I had a career in business for nearly twenty years before I became a practicing psychotherapist. By day, I created agendas for leadership team meetings where every moment was allocated, including 15-minute increments for bathroom breaks. I built scorecards to track performance against goals and presented the results to executives in black-and-white, binary terms. The values and behaviors that are sacrosanct in the environment where I grew up professionally included efficiency, time management, the expedient identification of solutions and talking over listening.
After completing a Master of Social Work program and passing my licensing exam, a few evenings a week, I would place my fingertip on the scanner to exit the turnstile and be with people in their grief, sorrow, anxiety and depression. Anyone would concede that these are very different ways to spend one’s time. Yet there was no place that highlighted the disparity between the two environments more acutely than in case conference.
At the institute where I completed my training, my colleagues and I gathered once a week for 90 minutes to review administrative matters and to discuss cases where we were seeking input. There were about ten of us. Most were psychologists. Like me, there were a few social workers, but unlike me, no one came from the business world.
What I noticed when I attended my first case conference was how differently I was dressed. My colleagues wore colored jeans, ankle boots and chunky infinity scarves. Most of the women didn’t have a stitch of makeup on their faces though some wore bold lipstick shades that contrasted sharply with their naked complexions. They had the look of people who had eaten a bowl of steel-cut oatmeal before heading out for a hike in the mountains.
I wore wide-leg trousers, pointy-toed boots and stylized accessories. I looked like I was on my way to the headquarters of a Fortune 50 financial services firm which, of course, I was. But the clothing was secondary to more substantive differences.

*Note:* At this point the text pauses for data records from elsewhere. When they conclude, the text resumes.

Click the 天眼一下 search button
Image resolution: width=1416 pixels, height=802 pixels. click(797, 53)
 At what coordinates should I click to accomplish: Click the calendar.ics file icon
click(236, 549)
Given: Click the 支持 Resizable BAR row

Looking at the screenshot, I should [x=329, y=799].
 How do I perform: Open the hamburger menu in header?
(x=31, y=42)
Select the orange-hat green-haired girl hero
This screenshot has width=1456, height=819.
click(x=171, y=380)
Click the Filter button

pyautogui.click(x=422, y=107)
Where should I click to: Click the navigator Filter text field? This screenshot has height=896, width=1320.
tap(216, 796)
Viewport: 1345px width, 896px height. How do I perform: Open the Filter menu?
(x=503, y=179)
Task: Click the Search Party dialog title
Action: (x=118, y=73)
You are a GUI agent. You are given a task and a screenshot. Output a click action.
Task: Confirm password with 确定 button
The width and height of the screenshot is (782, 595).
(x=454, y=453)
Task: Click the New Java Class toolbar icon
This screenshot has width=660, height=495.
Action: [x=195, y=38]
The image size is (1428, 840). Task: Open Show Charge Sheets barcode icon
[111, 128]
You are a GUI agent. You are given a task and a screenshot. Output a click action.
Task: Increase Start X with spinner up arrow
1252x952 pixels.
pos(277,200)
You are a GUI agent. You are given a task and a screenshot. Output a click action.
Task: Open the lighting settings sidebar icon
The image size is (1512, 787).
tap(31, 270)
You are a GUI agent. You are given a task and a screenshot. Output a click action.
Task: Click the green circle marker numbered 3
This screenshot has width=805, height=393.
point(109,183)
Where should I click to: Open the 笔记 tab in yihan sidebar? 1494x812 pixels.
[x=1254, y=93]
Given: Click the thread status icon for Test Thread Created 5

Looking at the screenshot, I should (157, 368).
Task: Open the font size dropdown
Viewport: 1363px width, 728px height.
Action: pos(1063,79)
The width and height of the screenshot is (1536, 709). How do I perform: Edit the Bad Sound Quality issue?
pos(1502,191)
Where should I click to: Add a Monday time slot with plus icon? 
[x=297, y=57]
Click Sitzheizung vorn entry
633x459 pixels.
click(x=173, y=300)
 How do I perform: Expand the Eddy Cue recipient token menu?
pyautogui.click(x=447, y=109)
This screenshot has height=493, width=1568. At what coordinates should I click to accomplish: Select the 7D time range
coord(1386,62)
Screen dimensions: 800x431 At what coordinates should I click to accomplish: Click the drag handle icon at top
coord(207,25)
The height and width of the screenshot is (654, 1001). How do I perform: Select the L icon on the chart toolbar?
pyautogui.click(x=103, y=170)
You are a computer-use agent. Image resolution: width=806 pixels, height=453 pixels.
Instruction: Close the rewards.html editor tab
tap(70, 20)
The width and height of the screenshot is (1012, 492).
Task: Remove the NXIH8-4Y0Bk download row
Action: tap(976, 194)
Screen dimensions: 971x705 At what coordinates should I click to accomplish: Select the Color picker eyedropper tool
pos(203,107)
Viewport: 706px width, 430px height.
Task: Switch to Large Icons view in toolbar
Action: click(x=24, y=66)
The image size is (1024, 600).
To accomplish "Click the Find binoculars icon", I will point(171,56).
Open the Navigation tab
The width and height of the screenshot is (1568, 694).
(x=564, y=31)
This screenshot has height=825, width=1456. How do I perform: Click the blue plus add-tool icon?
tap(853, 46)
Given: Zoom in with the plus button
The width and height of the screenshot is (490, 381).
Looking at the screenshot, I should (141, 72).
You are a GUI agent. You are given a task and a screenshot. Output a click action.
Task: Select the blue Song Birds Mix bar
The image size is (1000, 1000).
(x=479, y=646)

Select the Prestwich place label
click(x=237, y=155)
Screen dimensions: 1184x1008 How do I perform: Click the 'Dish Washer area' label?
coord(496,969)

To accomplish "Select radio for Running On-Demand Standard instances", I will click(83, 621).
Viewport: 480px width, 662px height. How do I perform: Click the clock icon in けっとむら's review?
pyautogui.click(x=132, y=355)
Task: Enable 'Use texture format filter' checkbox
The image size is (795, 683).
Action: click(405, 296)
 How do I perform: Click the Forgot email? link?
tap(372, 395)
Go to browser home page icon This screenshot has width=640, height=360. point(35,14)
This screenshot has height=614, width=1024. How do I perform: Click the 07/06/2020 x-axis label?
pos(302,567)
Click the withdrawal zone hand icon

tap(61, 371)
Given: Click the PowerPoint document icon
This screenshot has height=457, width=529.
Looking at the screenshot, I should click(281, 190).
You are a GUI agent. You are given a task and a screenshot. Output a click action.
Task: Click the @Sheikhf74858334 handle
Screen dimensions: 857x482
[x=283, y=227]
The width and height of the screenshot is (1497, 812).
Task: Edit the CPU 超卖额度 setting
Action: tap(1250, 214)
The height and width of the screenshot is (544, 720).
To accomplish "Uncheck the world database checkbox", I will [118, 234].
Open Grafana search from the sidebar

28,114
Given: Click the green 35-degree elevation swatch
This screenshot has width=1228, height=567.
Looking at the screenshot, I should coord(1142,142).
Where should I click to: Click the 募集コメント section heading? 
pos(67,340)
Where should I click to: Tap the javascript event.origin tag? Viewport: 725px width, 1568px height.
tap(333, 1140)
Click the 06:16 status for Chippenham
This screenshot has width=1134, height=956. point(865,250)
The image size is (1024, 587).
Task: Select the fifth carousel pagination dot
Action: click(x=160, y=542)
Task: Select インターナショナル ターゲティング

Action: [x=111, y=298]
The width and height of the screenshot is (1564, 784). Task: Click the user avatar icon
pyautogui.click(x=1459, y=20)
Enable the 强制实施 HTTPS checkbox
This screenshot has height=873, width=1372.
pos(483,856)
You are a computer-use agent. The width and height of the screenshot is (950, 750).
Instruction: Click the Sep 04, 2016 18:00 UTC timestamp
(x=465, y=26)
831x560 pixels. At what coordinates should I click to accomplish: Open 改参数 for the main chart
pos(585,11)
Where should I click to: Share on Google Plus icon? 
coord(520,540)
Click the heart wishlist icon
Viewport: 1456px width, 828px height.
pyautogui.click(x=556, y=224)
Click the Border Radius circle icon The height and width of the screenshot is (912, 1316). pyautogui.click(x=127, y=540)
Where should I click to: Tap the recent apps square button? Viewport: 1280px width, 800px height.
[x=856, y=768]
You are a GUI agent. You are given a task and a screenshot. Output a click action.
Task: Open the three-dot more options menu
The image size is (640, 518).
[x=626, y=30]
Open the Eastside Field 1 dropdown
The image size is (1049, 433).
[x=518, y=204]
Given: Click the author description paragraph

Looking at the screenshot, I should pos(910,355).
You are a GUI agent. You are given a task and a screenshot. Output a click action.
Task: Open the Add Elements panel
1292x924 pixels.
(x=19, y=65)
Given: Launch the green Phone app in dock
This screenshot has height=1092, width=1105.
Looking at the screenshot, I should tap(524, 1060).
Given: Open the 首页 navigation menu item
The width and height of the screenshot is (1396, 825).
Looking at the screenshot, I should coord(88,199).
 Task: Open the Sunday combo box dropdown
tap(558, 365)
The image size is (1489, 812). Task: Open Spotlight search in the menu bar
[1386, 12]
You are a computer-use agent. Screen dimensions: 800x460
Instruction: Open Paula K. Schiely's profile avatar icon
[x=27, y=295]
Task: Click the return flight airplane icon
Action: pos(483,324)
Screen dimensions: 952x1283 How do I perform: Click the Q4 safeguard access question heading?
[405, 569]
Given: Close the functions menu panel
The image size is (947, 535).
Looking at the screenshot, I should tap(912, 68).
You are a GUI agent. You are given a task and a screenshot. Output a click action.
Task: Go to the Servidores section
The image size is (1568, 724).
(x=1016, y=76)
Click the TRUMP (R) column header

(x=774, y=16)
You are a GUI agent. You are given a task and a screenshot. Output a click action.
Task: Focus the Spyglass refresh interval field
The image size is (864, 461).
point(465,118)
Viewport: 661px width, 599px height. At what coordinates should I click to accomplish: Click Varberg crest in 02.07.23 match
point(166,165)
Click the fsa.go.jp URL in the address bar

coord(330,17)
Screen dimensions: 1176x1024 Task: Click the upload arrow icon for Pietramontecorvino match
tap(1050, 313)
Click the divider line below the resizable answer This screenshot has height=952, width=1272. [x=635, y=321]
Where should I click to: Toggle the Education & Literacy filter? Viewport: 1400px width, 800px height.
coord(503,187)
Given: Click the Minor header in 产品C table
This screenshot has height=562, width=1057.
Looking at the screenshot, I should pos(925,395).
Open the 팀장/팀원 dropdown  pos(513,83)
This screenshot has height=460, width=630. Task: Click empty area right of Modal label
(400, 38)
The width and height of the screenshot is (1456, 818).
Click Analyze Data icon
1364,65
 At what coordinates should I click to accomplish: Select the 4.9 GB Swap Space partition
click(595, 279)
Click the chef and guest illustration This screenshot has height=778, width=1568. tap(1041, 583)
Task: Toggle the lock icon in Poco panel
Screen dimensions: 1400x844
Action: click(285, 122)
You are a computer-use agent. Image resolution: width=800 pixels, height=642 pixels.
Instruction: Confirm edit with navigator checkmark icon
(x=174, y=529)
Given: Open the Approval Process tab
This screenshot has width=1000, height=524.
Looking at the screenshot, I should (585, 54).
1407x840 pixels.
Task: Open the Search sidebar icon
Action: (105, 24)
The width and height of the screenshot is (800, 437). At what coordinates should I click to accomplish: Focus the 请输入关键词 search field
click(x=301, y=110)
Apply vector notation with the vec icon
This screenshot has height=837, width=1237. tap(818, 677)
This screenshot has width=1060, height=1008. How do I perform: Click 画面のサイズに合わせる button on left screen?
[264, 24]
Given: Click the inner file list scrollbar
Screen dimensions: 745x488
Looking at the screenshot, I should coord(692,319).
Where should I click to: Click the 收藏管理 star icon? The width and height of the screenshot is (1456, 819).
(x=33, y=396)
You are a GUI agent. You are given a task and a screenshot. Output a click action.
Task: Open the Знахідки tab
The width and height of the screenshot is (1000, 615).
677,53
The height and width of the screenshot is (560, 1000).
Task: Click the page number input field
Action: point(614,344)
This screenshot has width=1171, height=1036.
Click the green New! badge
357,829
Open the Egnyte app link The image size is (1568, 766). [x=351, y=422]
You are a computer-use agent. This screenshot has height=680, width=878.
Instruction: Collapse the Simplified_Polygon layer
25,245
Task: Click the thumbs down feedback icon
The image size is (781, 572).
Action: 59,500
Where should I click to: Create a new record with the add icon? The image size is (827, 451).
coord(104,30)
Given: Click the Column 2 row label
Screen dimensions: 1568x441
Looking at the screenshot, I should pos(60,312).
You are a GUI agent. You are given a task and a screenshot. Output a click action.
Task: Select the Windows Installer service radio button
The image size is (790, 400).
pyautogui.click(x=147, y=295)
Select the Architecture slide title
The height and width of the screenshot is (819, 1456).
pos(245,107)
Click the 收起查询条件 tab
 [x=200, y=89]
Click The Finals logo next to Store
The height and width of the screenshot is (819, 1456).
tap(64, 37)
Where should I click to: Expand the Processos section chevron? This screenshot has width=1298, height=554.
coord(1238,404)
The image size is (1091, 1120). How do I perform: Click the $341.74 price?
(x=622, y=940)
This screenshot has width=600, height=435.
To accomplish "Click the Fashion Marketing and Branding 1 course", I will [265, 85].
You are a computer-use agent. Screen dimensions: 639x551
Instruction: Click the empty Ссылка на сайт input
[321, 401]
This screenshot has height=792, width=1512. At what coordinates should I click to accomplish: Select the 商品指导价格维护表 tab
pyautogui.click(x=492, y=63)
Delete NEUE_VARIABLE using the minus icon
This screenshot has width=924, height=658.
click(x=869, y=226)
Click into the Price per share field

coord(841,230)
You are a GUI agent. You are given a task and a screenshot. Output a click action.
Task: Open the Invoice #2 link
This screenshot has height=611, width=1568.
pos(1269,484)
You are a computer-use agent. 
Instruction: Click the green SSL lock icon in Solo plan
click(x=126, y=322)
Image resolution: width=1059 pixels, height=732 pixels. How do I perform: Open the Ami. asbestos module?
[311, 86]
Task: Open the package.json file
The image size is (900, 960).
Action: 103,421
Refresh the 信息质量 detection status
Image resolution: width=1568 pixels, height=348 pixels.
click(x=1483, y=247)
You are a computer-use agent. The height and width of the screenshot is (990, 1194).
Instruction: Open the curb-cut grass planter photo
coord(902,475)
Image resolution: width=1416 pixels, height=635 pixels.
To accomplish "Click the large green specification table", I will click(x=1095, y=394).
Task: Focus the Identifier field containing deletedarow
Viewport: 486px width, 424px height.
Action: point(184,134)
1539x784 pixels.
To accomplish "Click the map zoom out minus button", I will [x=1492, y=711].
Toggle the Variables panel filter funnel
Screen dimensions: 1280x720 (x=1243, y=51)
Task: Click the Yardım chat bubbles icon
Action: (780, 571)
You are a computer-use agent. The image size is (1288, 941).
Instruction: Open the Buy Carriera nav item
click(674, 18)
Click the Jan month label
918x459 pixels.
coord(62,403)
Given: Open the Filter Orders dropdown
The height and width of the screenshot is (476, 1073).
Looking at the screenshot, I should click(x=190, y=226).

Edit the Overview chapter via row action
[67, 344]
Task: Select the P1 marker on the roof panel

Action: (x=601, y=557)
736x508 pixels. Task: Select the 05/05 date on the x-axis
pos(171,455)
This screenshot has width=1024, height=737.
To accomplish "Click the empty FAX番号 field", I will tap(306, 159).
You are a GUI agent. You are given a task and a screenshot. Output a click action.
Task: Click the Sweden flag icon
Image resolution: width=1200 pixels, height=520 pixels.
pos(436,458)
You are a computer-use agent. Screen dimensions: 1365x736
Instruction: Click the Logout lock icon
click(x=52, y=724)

The meetings didn’t start on time, and there were no agendas. In fact, there was no structure at all. There were times when we would finish discussing a topic, and no one would step in to fill the gap. I was accustomed to rooms full of people waiting for someone else to finish speaking so that they could start. This was different. We would just sit in silence. I waited for someone to recognize that there was nothing more to discuss and end the meeting, freeing us to move onto our next task or phone call or errand. No one did. I felt confused and anxious and uncomfortable and frustrated in the silence. Maybe five minutes would pass—maybe even more—and then someone would introduce an entirely new topic. It could be a feeling about something that occurred during last week’s case conference or how we were relating as colleagues. And then others would chime in. They had similar feelings or reactions. The ensuing conversation was rich and meaty and clarifying, and it never would have happened if we had an agenda that we followed strictly, or if we had adjourned at the first quiet moment. While my first instinct was to derisively view this perceived lack of efficiency or squandering of time, I gained a genuine appreciation for the value of space, and the fruits that it can yield.
In her book “Leap: Leaving A Job with No Plan B to Find the Career and Life You Really Want,” Tess Vigeland endorses this very idea. She bucks the age old wisdom to never leave a job without having secured a new one. She asserts that, “Unstructured time is great for creativity and inspiration.” It feels like there could be a place for this concept in corporate meeting rooms. While there are valid reasons not to abandon structure and agendas in business settings, I wonder what we are leaving on the table when we place so much value on efficiency and time management and not enough on those quiet moments—the space between ideas. How might things be different if we didn’t consistently reward the person who talks the most in meetings? What might emerge if we truly learned to mind the gap?